梯度下降和正则化介绍

一、梯度下降

梯度下降公式： $W^{[l]} = W^{[l]} - \alpha \text{ } dW^{[l]}$ ， $b^{[l]} = b^{[l]} - \alpha \text{ } db^{[l]}$ ，具体细节和代码实现参考文章神经网络介绍

(Batch) Gradient Descent:

### 伪代码
X = data_input
Y = labels
parameters = initialize_parameters(layers_dims)
for i in range(0, num_epochs):
      # Forward propagation
      a, caches = forward_propagation(X, parameters)
      # Compute cost.
      cost = compute_cost(a, Y)
      # Backward propagation.
      grads = backward_propagation(a, caches, parameters)
      # Update parameters.
      parameters = update_parameters(parameters, grads)

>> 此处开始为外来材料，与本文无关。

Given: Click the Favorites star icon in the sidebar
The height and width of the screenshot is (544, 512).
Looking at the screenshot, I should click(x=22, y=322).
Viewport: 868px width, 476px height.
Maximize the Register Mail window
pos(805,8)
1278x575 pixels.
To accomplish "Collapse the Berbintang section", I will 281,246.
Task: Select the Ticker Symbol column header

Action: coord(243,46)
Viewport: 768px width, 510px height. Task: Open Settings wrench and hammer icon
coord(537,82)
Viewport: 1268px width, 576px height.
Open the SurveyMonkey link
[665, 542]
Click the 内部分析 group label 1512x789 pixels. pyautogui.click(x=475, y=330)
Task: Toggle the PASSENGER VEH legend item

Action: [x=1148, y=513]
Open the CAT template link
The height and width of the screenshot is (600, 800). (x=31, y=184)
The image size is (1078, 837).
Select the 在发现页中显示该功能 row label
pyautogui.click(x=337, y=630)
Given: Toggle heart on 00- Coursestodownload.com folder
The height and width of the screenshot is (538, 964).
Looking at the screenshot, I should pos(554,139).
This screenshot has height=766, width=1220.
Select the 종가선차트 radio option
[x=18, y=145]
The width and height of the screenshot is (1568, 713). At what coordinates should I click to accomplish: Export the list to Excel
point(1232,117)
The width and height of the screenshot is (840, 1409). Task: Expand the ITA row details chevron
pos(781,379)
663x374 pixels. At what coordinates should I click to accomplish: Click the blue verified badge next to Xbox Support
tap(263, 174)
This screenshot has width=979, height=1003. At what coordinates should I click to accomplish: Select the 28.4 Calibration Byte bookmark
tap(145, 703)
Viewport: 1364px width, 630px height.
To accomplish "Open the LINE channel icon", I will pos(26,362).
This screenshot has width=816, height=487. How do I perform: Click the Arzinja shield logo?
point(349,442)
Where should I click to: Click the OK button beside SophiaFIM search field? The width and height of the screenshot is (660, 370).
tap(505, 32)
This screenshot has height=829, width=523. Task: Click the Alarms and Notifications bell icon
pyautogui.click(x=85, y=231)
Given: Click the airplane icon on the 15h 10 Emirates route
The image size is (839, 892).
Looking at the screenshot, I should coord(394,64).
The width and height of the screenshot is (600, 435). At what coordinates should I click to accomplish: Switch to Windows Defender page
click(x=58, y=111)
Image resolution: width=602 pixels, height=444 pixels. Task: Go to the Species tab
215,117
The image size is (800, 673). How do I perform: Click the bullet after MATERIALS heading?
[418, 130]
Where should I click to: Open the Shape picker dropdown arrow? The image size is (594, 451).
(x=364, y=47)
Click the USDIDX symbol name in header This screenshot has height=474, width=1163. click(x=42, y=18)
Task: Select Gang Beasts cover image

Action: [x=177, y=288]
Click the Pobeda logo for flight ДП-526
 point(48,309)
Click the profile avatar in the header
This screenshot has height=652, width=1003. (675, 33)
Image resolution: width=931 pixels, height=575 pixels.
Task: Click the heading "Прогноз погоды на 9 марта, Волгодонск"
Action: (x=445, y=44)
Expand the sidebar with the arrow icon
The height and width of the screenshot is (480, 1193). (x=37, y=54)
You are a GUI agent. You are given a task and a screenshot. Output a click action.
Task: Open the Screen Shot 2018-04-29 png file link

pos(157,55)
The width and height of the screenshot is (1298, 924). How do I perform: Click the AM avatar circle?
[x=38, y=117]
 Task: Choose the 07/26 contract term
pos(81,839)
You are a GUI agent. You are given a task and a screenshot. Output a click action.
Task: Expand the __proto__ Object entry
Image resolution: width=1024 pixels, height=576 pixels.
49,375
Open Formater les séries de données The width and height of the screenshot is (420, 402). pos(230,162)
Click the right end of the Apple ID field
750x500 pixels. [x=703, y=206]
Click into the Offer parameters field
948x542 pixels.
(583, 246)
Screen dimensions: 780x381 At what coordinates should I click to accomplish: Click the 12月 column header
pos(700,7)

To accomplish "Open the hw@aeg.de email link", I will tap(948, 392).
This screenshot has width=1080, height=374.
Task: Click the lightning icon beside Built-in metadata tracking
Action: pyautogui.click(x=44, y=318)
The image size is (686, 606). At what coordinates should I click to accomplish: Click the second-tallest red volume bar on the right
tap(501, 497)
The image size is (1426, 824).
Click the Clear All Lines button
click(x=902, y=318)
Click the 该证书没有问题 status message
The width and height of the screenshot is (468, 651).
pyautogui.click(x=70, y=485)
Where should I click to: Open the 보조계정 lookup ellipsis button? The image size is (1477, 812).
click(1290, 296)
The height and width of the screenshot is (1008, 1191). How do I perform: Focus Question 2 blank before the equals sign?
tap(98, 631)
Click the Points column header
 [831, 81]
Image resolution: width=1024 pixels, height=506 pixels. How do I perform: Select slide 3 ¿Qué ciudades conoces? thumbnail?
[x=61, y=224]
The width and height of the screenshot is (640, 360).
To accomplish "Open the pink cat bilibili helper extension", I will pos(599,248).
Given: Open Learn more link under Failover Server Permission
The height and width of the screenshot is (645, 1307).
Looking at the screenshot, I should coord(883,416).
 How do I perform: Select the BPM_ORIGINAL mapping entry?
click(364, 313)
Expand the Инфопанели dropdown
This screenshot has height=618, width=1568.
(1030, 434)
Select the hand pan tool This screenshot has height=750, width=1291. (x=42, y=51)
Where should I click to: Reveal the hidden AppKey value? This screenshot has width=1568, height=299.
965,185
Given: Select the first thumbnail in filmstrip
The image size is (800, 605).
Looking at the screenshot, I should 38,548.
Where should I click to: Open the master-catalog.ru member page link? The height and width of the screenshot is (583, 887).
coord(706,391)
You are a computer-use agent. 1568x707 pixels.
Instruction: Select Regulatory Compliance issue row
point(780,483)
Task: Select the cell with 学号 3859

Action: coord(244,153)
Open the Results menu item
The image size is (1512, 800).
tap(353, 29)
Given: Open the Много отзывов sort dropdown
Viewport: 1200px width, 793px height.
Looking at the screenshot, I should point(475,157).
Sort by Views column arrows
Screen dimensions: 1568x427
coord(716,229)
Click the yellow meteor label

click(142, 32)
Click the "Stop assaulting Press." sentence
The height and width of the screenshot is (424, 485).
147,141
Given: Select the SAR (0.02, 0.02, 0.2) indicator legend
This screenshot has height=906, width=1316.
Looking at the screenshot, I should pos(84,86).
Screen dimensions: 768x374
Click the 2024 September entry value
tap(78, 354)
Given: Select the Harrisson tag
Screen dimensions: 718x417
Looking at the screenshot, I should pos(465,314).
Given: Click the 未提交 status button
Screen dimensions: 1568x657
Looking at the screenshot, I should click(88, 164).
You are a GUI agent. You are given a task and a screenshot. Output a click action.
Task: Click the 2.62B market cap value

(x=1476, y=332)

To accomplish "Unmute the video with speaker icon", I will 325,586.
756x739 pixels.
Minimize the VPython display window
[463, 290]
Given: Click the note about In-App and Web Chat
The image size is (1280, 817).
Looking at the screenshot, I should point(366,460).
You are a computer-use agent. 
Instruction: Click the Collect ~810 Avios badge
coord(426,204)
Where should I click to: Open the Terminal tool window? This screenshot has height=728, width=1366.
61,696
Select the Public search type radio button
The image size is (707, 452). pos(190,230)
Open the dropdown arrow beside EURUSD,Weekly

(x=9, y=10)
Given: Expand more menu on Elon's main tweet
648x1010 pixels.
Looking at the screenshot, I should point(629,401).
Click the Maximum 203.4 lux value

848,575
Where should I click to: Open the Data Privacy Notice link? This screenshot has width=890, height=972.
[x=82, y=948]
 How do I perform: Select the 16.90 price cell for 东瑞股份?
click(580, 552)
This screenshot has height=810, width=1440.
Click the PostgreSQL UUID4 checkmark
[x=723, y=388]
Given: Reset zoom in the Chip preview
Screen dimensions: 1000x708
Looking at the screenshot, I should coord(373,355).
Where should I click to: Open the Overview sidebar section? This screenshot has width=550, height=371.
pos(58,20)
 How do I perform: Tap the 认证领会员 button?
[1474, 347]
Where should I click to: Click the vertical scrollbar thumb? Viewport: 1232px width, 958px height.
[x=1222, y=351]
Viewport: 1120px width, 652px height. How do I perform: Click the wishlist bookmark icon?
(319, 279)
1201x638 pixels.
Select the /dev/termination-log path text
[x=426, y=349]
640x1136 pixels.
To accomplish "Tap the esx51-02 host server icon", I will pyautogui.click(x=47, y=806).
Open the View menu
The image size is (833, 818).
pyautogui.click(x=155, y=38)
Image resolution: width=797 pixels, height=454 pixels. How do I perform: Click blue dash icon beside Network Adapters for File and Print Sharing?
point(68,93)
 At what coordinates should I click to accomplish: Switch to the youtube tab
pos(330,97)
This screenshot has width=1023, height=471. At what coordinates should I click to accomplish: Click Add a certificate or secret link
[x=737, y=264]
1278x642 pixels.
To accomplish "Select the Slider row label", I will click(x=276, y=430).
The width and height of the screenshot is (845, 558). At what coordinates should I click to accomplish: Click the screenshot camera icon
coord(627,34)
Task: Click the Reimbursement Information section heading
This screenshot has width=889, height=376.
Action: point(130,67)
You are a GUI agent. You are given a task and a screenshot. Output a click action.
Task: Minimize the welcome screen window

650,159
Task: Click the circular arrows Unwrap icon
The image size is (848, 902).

Stochastic Gradient Descent:

### 伪代码
X = data_input
Y = labels
parameters = initialize_parameters(layers_dims)
for i in range(0, num_epochs):
      for j in range(0, m):
          # Forward propagation
          a, caches = forward_propagation(X[:,j], parameters)
          # Compute cost
          cost = compute_cost(a, Y[:,j])
          # Backward propagation
          grads = backward_propagation(a, caches, parameters)
          # Update parameters.
          parameters = update_parameters(parameters, grads)

Mini-Batch Gradient Descent

Mini-Batch Gradient Descent介于(Batch) Gradient Descent和Stochastic Gradient Descent之间，可分为两步进行

Build mini-batches from the training set (X, Y)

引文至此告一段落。